We would like to obtain a simple equivalent sequence for :
$$u_n=\left(1+\frac{1}{\sqrt{n}}\right)^n$$
which correspond to your question in the special case $f(n)=\sqrt n$.
We have :
$$\ln\left(1+\frac{1}{\sqrt n}\right)=\frac{1}{\sqrt n}-\frac{1}{2n}+o\left(\frac{1}{n}\right)$$
Thus :
$$n\ln\left(1+\frac{1}{\sqrt n}\right)=\sqrt n-\frac{1}{2}+o(1)$$
and hence :
$$\boxed{\left(1+\frac{1}{\sqrt n}\right)^n\sim\exp\left(\sqrt n-\frac{1}{2}\right)}$$
By the way, we see that the equivalence $\left(1+\frac{1}{\sqrt n}\right)^n\sim e^\sqrt n$ is false ...
EDIT :
For your final question, i will rather consider (for convenience) :
$$\left(1+\frac{\ln(r)}{r}\right)^r$$
We have, as $r\to+\infty$ :
$$r\ln\left(1+\frac{\ln(r)}{r}\right)=r\left(\frac{\ln(r)}{r}-\frac{\ln^2(r)}{2r^2}+o\left(\frac{\ln^2(r)}{r^2}\right)\right)$$
and, a fortiori :
$$r\ln\left(1+\frac{\ln(r)}{r}\right)=\ln(r)+o(1)$$
Hence :
$$\left(1+\frac{\ln(r)}{r}\right)^r\sim r$$
In this case, the formula is correct !
For example, if $f(n)=n^2$, your approximation leads to $ (1+n)^n\sim e^{n^2}$. But $e^{n^2}/n^{n}\rightarrow\infty$.
If, for example, $f$ is bounded, then your conjecture is true.
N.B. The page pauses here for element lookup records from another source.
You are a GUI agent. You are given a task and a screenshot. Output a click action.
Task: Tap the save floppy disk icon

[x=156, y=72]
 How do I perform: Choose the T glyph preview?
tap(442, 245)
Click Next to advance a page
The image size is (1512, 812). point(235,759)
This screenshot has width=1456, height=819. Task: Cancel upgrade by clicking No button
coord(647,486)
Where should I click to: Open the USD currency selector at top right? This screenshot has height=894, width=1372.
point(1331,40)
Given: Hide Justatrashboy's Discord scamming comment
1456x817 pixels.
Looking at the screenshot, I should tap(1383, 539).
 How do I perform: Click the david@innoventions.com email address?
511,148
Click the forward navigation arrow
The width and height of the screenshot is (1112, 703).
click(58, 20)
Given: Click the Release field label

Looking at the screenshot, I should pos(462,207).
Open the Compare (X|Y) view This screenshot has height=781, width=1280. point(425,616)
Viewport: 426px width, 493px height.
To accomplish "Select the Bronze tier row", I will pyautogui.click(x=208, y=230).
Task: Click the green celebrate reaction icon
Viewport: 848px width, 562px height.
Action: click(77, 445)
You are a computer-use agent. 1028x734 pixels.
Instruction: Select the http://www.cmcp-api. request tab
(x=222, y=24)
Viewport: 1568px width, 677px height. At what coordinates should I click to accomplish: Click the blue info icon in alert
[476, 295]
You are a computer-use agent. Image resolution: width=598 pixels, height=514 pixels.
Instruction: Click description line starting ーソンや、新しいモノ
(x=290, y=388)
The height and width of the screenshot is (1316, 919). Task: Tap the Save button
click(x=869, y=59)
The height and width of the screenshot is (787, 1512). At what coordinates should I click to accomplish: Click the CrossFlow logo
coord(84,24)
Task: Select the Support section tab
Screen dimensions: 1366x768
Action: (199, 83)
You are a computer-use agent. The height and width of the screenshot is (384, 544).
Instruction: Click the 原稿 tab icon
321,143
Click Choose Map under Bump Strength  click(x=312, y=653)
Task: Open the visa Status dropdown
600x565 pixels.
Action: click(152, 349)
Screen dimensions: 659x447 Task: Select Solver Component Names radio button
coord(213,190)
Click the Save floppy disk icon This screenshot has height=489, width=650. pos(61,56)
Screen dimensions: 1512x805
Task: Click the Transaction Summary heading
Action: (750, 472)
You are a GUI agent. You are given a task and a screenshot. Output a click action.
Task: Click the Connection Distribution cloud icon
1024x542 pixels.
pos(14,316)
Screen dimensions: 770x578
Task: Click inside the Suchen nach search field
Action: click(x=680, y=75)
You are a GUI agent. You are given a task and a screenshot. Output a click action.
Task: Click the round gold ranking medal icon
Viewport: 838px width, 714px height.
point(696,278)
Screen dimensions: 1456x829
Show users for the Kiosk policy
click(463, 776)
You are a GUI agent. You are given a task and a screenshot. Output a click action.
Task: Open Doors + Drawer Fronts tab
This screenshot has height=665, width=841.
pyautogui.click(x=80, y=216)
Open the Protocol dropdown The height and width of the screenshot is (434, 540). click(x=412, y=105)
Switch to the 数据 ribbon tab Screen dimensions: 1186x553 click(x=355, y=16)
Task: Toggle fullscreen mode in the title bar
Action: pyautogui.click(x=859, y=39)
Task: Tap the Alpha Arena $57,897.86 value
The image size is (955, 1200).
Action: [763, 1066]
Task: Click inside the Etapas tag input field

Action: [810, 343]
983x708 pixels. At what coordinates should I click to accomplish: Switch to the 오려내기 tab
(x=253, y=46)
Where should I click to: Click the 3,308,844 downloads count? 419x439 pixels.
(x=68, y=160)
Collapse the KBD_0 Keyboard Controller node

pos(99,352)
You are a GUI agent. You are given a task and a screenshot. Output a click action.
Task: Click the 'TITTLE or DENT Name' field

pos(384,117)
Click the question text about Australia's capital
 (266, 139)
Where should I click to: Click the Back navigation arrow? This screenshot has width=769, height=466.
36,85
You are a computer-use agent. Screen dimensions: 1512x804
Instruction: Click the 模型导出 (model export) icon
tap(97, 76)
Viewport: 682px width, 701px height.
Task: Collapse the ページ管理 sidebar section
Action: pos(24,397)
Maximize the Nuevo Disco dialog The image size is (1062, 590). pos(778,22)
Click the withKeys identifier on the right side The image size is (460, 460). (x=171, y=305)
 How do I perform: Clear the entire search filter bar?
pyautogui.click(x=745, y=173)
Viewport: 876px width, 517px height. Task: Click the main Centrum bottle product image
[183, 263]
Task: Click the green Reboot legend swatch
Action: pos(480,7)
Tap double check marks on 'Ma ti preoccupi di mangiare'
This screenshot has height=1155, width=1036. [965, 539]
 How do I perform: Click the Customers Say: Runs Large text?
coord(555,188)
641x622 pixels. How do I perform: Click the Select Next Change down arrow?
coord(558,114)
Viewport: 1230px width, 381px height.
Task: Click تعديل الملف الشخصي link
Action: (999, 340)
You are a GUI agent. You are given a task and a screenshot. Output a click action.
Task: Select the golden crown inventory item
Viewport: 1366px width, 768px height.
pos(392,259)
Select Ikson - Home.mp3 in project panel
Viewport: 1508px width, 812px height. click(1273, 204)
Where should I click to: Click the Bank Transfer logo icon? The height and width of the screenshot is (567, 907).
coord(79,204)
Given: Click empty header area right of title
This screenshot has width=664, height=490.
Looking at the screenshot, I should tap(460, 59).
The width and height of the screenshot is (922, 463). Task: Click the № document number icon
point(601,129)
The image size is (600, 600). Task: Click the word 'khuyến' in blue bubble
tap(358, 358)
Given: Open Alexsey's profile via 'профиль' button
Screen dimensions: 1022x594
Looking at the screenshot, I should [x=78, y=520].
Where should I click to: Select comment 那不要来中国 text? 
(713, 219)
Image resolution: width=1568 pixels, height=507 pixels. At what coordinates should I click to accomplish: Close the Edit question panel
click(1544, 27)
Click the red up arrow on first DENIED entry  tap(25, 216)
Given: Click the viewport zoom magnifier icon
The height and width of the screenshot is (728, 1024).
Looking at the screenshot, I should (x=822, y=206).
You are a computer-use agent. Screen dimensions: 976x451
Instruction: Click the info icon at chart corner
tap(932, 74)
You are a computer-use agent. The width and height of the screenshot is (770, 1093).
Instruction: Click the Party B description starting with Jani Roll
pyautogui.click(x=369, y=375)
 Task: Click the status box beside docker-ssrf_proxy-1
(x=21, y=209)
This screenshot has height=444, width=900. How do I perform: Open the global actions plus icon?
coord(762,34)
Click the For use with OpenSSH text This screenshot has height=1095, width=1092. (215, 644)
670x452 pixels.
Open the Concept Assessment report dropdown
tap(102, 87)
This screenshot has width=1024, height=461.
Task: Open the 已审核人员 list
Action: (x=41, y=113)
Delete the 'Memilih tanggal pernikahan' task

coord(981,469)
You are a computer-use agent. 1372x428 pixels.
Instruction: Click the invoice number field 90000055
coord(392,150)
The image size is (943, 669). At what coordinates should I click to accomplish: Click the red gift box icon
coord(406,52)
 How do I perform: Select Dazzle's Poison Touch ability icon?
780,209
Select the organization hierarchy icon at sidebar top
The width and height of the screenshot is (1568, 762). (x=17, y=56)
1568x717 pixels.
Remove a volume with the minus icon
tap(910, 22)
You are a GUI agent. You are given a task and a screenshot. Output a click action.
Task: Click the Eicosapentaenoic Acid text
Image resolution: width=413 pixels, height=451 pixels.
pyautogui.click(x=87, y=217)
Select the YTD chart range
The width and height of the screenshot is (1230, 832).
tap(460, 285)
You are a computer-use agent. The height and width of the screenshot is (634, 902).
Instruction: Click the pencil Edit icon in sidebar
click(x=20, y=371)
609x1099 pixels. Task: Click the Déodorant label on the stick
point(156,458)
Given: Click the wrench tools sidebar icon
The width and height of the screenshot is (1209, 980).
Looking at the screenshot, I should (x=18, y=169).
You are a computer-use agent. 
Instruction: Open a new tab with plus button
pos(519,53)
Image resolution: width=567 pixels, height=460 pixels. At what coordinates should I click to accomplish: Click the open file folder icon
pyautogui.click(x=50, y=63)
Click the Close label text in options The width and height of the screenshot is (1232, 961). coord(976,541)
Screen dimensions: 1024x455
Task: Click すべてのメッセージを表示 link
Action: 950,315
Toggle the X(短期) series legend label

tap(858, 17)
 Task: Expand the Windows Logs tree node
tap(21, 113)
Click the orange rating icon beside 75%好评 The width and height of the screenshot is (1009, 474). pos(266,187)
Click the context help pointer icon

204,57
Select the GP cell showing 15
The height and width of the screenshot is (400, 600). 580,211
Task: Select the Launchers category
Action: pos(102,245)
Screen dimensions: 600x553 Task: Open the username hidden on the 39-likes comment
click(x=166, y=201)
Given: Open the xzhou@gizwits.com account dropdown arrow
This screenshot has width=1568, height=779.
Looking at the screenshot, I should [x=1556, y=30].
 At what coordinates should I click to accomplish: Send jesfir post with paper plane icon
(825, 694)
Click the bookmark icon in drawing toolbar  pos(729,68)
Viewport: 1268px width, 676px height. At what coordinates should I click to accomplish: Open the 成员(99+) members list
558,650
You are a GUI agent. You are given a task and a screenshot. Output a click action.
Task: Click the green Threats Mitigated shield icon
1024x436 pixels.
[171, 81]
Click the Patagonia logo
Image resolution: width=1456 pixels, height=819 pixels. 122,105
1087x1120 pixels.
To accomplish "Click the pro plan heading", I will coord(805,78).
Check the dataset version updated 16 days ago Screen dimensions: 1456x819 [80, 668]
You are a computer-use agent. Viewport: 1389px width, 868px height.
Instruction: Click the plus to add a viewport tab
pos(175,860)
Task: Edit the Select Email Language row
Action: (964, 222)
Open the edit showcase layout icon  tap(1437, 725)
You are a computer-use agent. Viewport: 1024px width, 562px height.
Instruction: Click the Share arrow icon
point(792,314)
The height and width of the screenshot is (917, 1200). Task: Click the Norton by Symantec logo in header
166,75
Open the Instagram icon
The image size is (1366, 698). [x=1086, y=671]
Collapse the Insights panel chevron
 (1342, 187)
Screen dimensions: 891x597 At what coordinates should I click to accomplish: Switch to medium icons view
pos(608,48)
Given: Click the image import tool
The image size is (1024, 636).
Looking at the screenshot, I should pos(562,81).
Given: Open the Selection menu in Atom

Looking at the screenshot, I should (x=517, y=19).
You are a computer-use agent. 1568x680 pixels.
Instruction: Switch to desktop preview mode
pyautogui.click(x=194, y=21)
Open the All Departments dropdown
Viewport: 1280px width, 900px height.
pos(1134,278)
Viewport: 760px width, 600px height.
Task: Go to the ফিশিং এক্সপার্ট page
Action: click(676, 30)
Moreover, since $\log(1+x)=x+o(x)$, we have $$\left( 1+ \frac{f(n)}{n} \right)^n= \exp \left( n\cdot \log(1+\frac{f(n)}{n}) \right) = \exp \left( f(n)+f(n)o(n) \right)$$ So, if $f(n)$ is "little" in comparison with $o(x)$, your approximation is true; like when $f$ is bounded or $f=O(x)$.
When you use $\sim$ in $$ \left(1+\frac{f(n)}{n}\right)^n \sim_{n\to\infty} e^{f(n)} $$ What you are saying is that there exists some finite, non-zero $L$ (which may depend on the specific $f(n)$ you are looking at) such that $$ \lim_{n\to\infty} \frac{\left(1+\frac{f(n)}{n}\right)^n }{e^{f(n)}} = L $$
We can show that this is not true in general. For example, when $f(n) = n^2$, $$ \lim_{n\to\infty} \frac{\left(1+\frac{n^2}{n}\right)^n }{e^{n^2}} = \lim_{n\to\infty} \frac{\left(1+n\right)^n }{e^{n^2}} = 0 $$
On the other hand, the statement is sometimes true. Let $f(n) = \sqrt{n}$, then $$ \lim_{n\to\infty} \frac{\left(1+\frac{\sqrt{n}}{n}\right)^n }{e^{\sqrt{n}}} = \lim_{n\to\infty} \frac{\left(1+\frac{1}{\sqrt{n}}\right)^n }{e^{\sqrt{n}}} = \frac{1}{\sqrt{e}} $$ which is a constant.
It appears that if $f(n)$ grows faster than $O(n)$, the statement is false (the limit is zero.